No, that's not exactly the stuff of Tigers reining Triple Crown winner Miguel Cabrera. Yet, it was good enough for Ryan to laugh about being above .200 for the first time since April 13. He finished 2012 at .194.
"It's been so bad, .200 feels like .550 right now," he joked before Saturday's batting practice. "I almost don't even want to know what it [batting average] is. I want to stay hungry."
Ryan credits a concerted mentoring combination for heating up his bat: hitting coach Dave Hansen; first-base coach Mike Brumley; plus Ryan's brother, Paul. Paul is 15 years older than the 31-year-old Brendan and has been tutoring him since T-ball in their native Southern California.
Brendan and Paul talk at least three or four times each week. Big brother's latest tip was to watch pitches longer through the strike zone.
"He just wanted me to see the pitches deeper. My point of contact had been so far in front of me, I was just popping pitches up or rolling them over," Brendan said. "It's about trusting your hands, and trusting your eyes."
Ryan's contract expires after this season. He loves Seattle so much he recently bought a condominium downtown near Pike Place Market. That's where he, his wife, Sharyn, and their golden retriever/poodle Bear Grylls (yes, after the TV adventurer) live.
Saturday was the 718th game he has played since he debuted with St. Louis in 2007. That's enough experience to know why the Mariners promoted Triunfel from Triple-A Tacoma.
The native of the Dominican Republic, considered a top Mariners prospect a few years ago, hit .300 in 44 games with the Rainiers. That was before Triunfel flew from SeaTac Airport to Reno and back to SeaTac on Friday, arriving a half-hour after this series with the Rangers began.
He flied out while pinch-hitting in the ninth inning in his 2013 debut.
"I can only control so much," Ryan said. "I know he is not here to sit. He's going to play. Sometimes there will be days I'm not in there. I understand that."
Ryan also understands he and Triunfel will continue to play together if Ryan keeps hitting like this.
"It's been a good 10 days now for him," manager Eric Wedge said of Ryan. "He just needs to stick with what he's been doing."
Triunfel's new-found patience is paying off
SEATTLE -- Mariners infielder Carlos Triunfel said before his first start of the season on Saturday that he's been working diligently since last summer to be far more patient at the plate.

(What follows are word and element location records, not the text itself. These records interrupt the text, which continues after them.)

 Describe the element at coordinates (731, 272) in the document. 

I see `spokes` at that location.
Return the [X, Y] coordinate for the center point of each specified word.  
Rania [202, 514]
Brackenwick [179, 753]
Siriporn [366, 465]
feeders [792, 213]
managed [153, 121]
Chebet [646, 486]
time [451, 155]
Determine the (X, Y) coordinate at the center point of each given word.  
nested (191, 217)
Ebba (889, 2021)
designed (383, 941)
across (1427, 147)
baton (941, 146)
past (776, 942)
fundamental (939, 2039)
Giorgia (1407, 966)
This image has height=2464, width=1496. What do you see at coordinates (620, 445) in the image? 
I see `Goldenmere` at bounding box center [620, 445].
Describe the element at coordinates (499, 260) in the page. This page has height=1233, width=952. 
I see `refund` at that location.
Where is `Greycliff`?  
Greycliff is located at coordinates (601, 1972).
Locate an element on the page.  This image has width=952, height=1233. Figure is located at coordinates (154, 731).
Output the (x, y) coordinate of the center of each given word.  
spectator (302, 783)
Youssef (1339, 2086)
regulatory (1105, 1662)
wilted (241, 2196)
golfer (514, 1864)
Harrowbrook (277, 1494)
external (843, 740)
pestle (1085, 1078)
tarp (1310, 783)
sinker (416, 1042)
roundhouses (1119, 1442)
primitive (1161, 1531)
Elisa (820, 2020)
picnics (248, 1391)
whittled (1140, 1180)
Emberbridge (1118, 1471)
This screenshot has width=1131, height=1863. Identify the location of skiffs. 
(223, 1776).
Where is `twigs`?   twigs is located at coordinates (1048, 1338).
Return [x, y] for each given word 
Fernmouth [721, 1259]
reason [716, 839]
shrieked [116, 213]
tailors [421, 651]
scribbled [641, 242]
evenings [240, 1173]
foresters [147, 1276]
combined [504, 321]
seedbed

It's paid off. The only time he'd been at .300 or above in any of his previous six Minor League seasons before this spring was the .309 he hit in 43 games as a 17-year-old with Class A Wisconsin in the Midwest League.
That was mere months after Mariners scouts Bob Engle and Patrick Guerrero signed Triunfel as a free agent out of the Dominican Republic in the fall of 2006.
"That was always my problem. I've been working on that this year -- to be a lot more patient," Triunfel said through a team interpreter. "I feel good."
• Triunfel's start Saturday made for the 46th lineup configuration Wedge has used in the Mariners' first 49 games.
• The Mariners will wear desert-camouflage caps with authentic digital patterns licensed from the United States Marine Corps on Monday for Memorial Day's 1:10 p.m. PT game against the San Diego Padres.
• Tom Wilhelmsen entered Saturday without a save chance in more than a week. He was 11-for-12 in save chances and had kept right-handed batters hitless in 31 at-bats with four walks.
Gregg Bell is a contributor to MLB.com. This story was not subject to the approval of Major League Baseball or its clubs.